[Document extract — start]
Donate | Apply For Service Dog
If you are seeking a medical alert dog for conditions such as epilepsy, seizures, diabetes, cardiac problems, hearing or vision problems, your application for an assistance dog from Genesis would be denied. While medical alert dogs are indeed considered to be service animals, Genesis Assistance Dogs, Inc. does not train dogs for these disabilities.
People who are seeking an emotional support dog for autism, anxiety/depression, PTSD or those seeking a therapy dog or facility dog, your application for an assistance dog from Genesis would be denied, as these types of dogs are not considered service animals and are not protected under the Americans with Disabilities Act. By definition, under the ADA, “a service animal is defined as a dog that has been individually trained to do work or perform tasks for an individual with a disability. The task(s) performed by the dog must be directly related to the person’s disability.”
When you decide to submit application for a mobility assistance dog from Genesis Assistance Dogs, Inc. we take it very seriously. Our dogs are specifically trained to provide support to individuals who have disabilities that result in altered gait, balance issues, those who rely on a wheelchair or other assistive device, and those who struggle with fine motor skills. If you do not satisfy one or more of these criteria, your application for an assistance dog from Genesis would be denied. However, having a disability that affects your mobility or fine motor skills will not automatically qualify you either.
[Document extract — finish]
[Dataset content — start]
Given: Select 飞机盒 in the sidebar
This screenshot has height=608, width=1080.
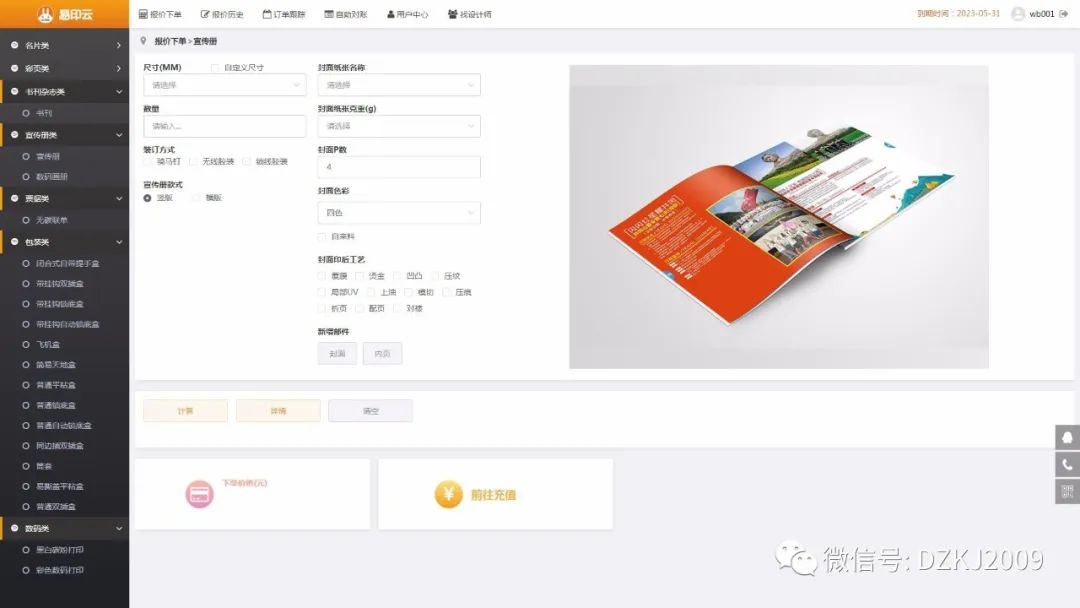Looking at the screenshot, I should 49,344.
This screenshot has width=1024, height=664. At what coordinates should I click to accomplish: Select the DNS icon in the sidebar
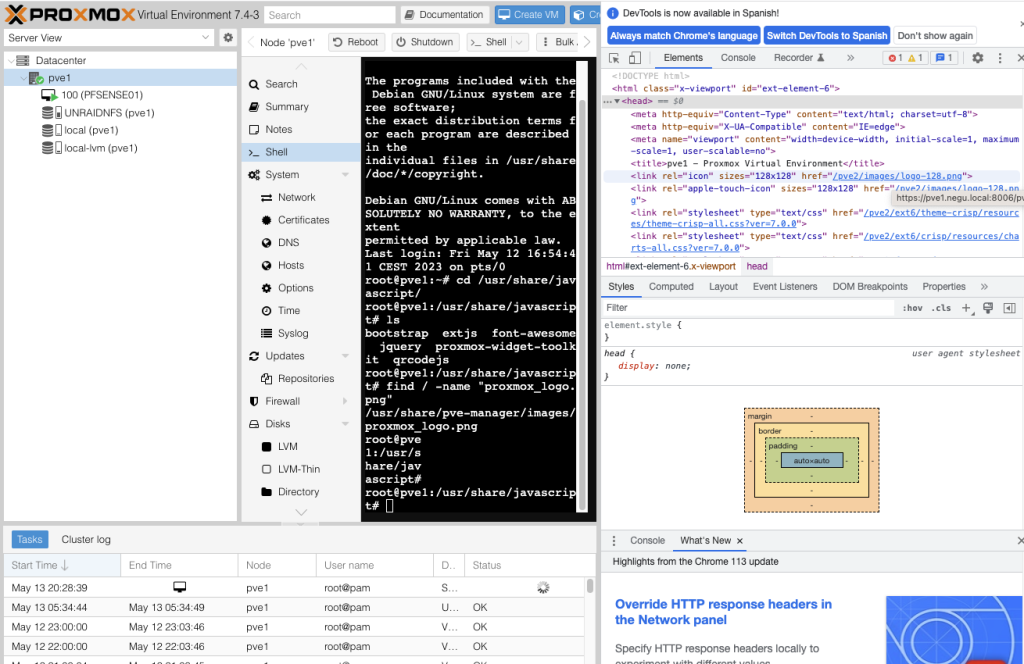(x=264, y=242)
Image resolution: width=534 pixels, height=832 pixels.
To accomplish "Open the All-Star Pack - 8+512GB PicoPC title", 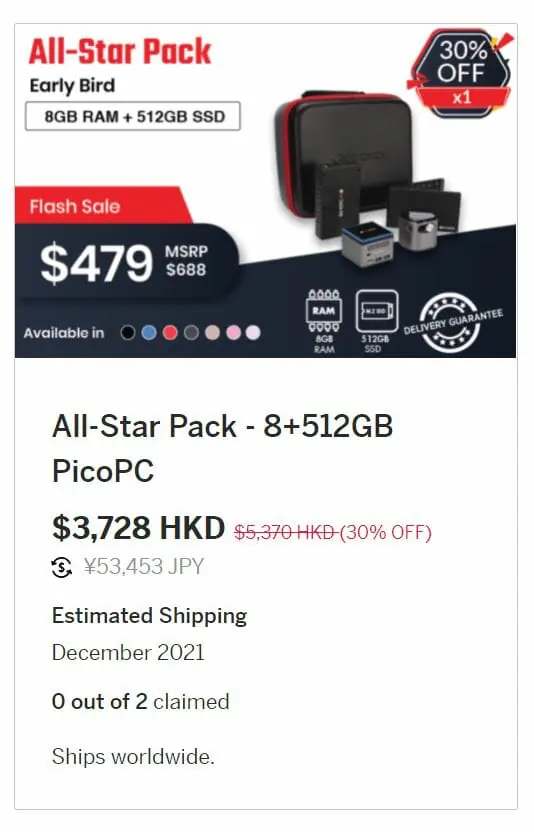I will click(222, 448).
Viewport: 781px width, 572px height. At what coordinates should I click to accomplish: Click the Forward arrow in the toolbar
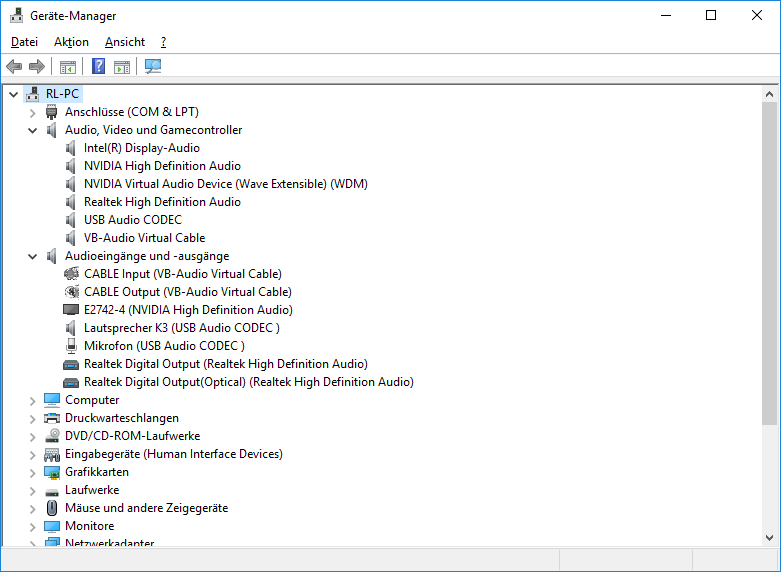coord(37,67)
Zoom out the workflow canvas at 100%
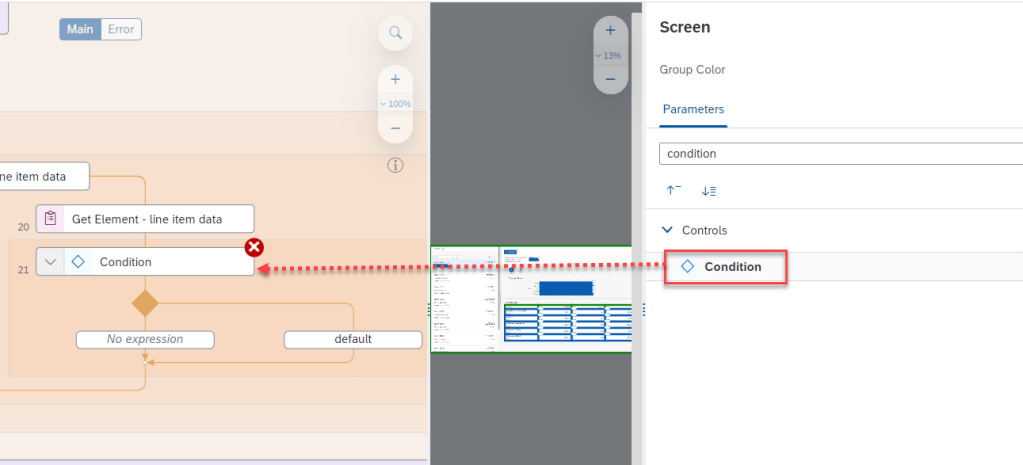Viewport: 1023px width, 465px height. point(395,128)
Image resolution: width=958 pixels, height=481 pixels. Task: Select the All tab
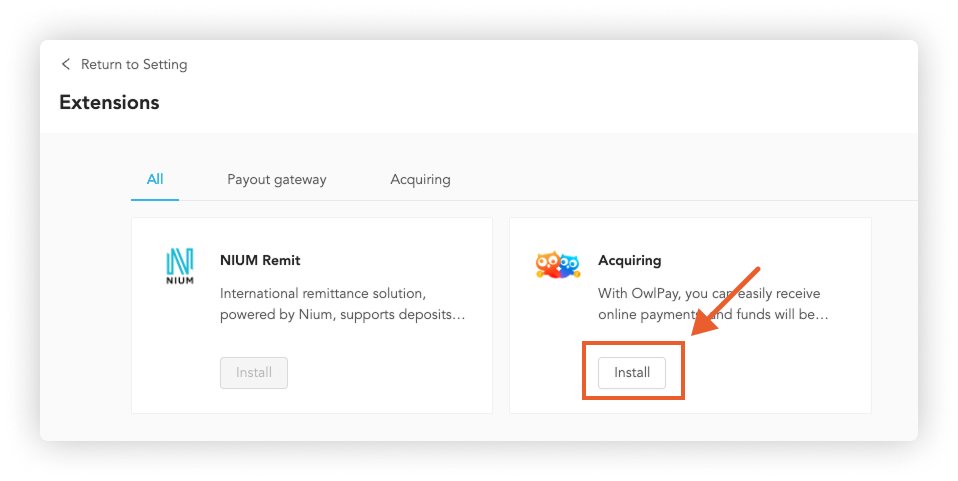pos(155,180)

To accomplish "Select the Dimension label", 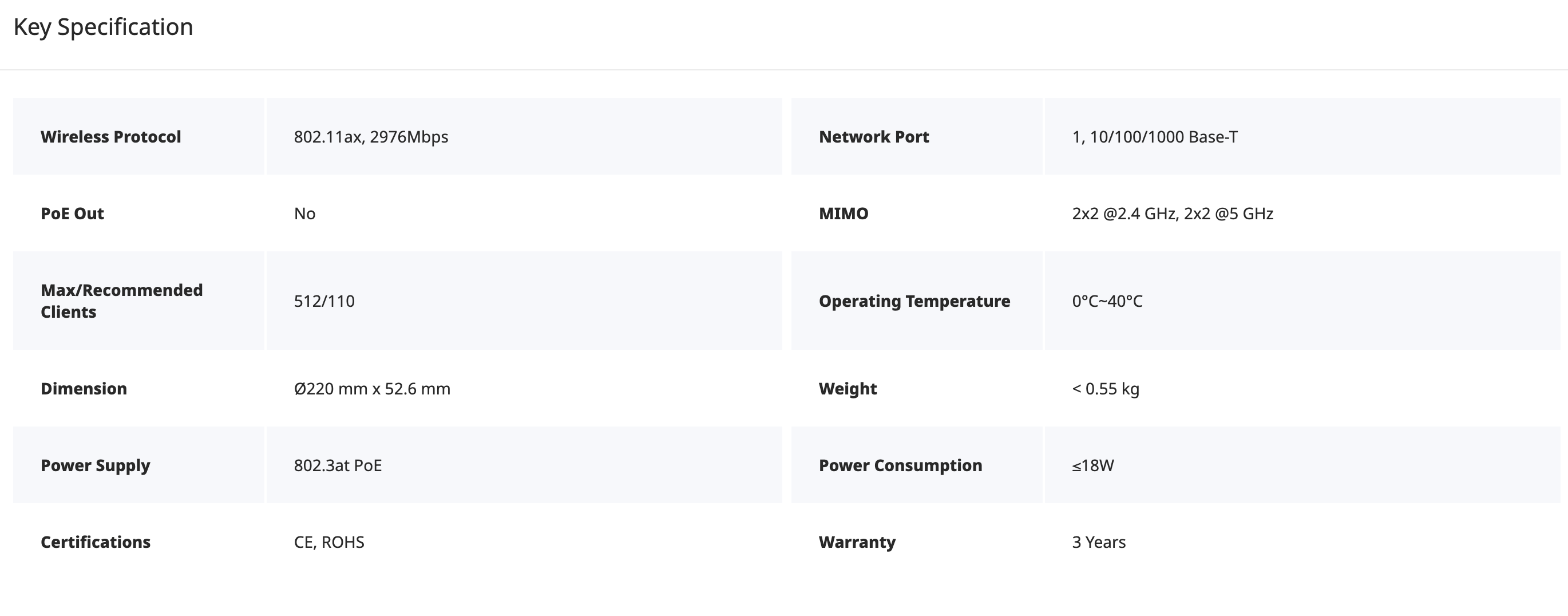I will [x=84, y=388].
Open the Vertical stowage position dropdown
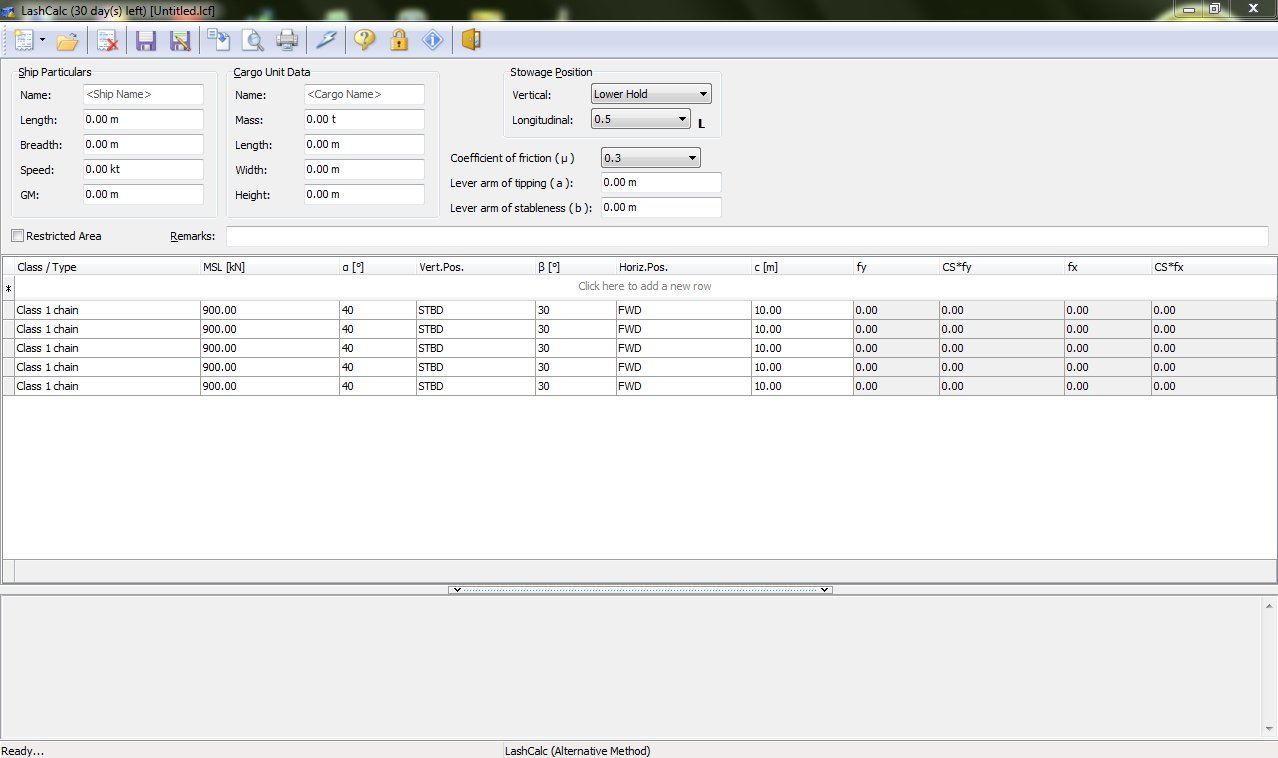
[Dataset content — finish]
• _Required work_
1. On the service dog application page, what happens to an application from someone seeking a medical alert dog?
2. Please copy the part of the service dog application page that opens with the words containing "When you decide" and closes with "qualify you either.".
3. Proceed with the service dog application page, carrying it on from its final sentence.

• _Answers by item number_
1. The application would be denied.

2.
When you decide to submit application for a mobility assistance dog from Genesis Assistance Dogs, Inc. we take it very seriously. Our dogs are specifically trained to provide support to individuals who have disabilities that result in altered gait, balance issues, those who rely on a wheelchair or other assistive device, and those who struggle with fine motor skills. If you do not satisfy one or more of these criteria, your application for an assistance dog from Genesis would be denied. However, having a disability that affects your mobility or fine motor skills will not automatically qualify you either.

3.
If you have applied for a Genesis Assistance Dog, your initial application will be reviewed by the advisory board to determine if we may be able to assist you. You will be contacted to either schedule an initial interview and/or be asked to complete a detailed application. Should the board determine that we cannot assist you in your search for a service dog, you will promptly be notified.
Our detailed application will require input from your doctor specifically indicating why they believe a mobility assistance dog will help you with your daily life activities. There has to be a demonstrated need for assistance in performing mobility-related tasks that will help you to gain independence you may not currently enjoy. Information regarding your disease/disability and its potential for progression is also part of Genesis consideration process.
We encourage our applicants to understand that being paired with an assistance dog is a life-changing experience that requires dedication and hard work. It won’t always be tail-wagging and playful dog kisses. Being teamed with a dog is physically, emotionally, and financially challenging for many. As we consider our applicants we deliberate your health and safety and that of our assistance dogs to insure that you are up for the task. That includes your living environment which must provide for the appropriate and comprehensive care of the dog at all times. If you live alone and take ill, what is the plan for caring for your dog? If you live with other family members, is the entire family welcoming of the dog and are they willing to help with its care should you be unable to physically manage its care, exercise, and veterinary needs. Someone will need to be a designated care giver in your absence if you are hospitalized or infirmed at home. If Genesis doesn’t feel confident that the appropriate care of the dog is possible, your application for an assistance dog from Genesis would be denied. Your health and well-being and that of our assistance dogs is our first priority.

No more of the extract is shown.